III. Приключение доктора философии
Молодой доктор философии так торопился к празднику, что был готов задолго до полуночи. В счастливом волнении он вышел на улицу. На нем был бархатный берет, длинный плащ и шпага под плащом. Мороз усиливался, улицы были пустынны, лишь кое-где светились окна за створками ставен. Снег поскрипывал под ногами, в темном небе сияли звезды.
Доктор подошел к собору. Он любил это великолепное здание, гордость города и всей страны. Больше всего любил он взобраться на самый верх, к колоколам, и смотреть на острые крыши города, тяжелые башни городских стен, кривые улицы, реку и каналы, опоясывающие его, и голубые полоски лесов за полями. Хорошо было смотреть и снизу, высоко вскинув голову, — как весь тяжкий массив собора низвергается, летит в небо бесчисленными своими колоннами, всей своей готической органной стройностью.

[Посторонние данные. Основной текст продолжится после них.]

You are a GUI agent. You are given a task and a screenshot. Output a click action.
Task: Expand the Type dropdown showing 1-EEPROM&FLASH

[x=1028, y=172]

Проходя мимо собора, доктор посмотрел вверх. Ему вдруг показалось, что в совершенно чистом небе, над высоким крестом собора, вьется прозрачно-темная туча. Он подивился странному явлению природы, но не обратил на него большого внимания и пошел дальше. Он медленно закружил по ломаным улицам Ткачей, Булочников, Кожевников, Башмачников.
Проходя около городских стен, в открытые ворота, выходящие на площадь Ворона, доктор увидел свет костров и услышал нестройные и громкие крики. Он вышел на площадь и увидел, что весь народ столпился у канала. Протиснувшись вперед, он увидел, как люди отгоняли от берега палками и камнями маленького черного козленка, который уже начинал тонуть. Доктор оттолкнул двух зевак, лег на землю и опустил в воду край плаща. Козленок быстро подплыл к берегу, уцепился за ткань, доктор выхватил его из воды и, взяв на руки, завернул в плащ. Мокрый козленок весь дрожал и черные глаза его блестели от страха и благодарности. Доктор тихо пошел вдоль канала.
— Ах, вот ты где, маленький негодяй! — послышался злобный старческий голос позади доктора.